§ Work required: List every line in the records below that contains the word "This".

§ Provided information:
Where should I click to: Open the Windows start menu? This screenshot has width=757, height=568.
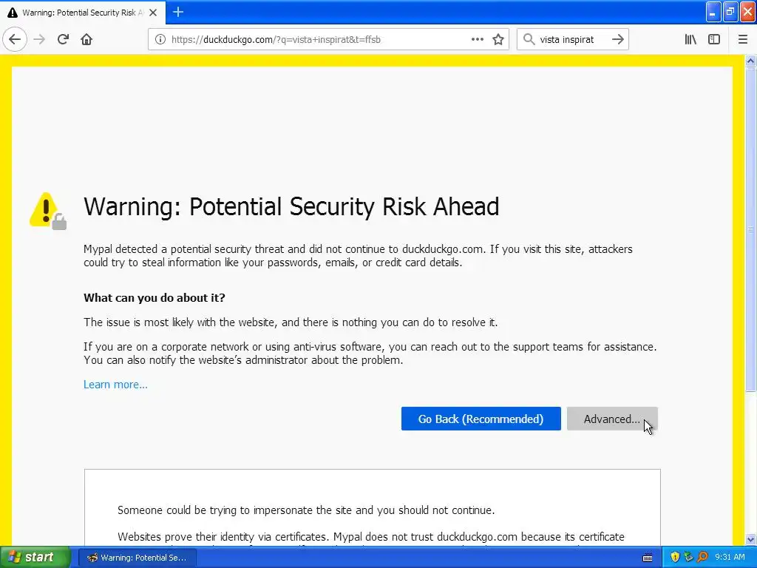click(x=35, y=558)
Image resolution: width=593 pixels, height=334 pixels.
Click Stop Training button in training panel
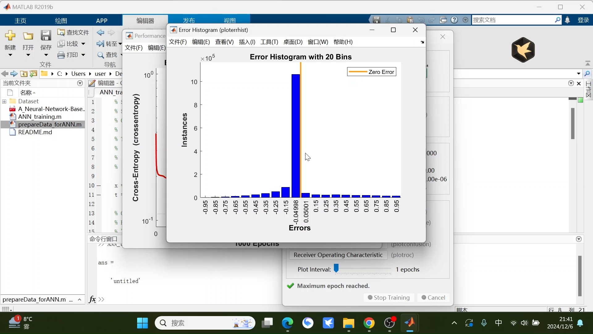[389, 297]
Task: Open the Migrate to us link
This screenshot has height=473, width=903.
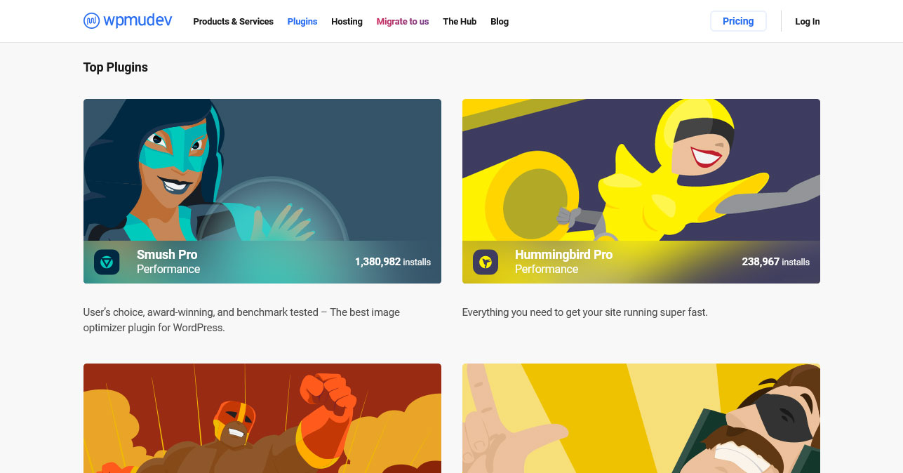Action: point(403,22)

---

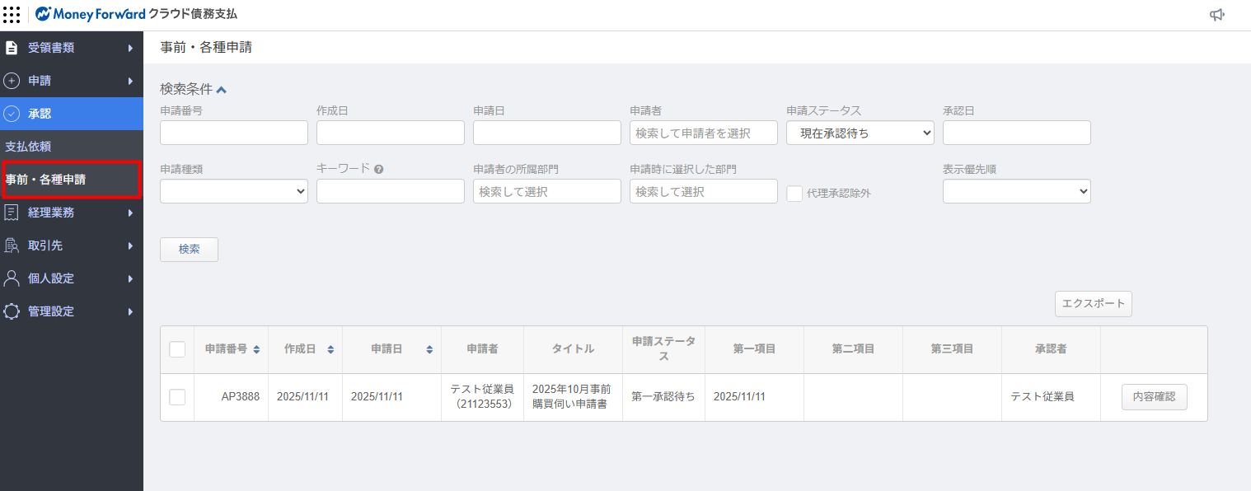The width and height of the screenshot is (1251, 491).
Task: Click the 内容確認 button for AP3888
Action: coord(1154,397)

§ Result below:
Where should I click to: Open the Windows start menu? This screenshot has width=757, height=568.
This screenshot has height=473, width=903.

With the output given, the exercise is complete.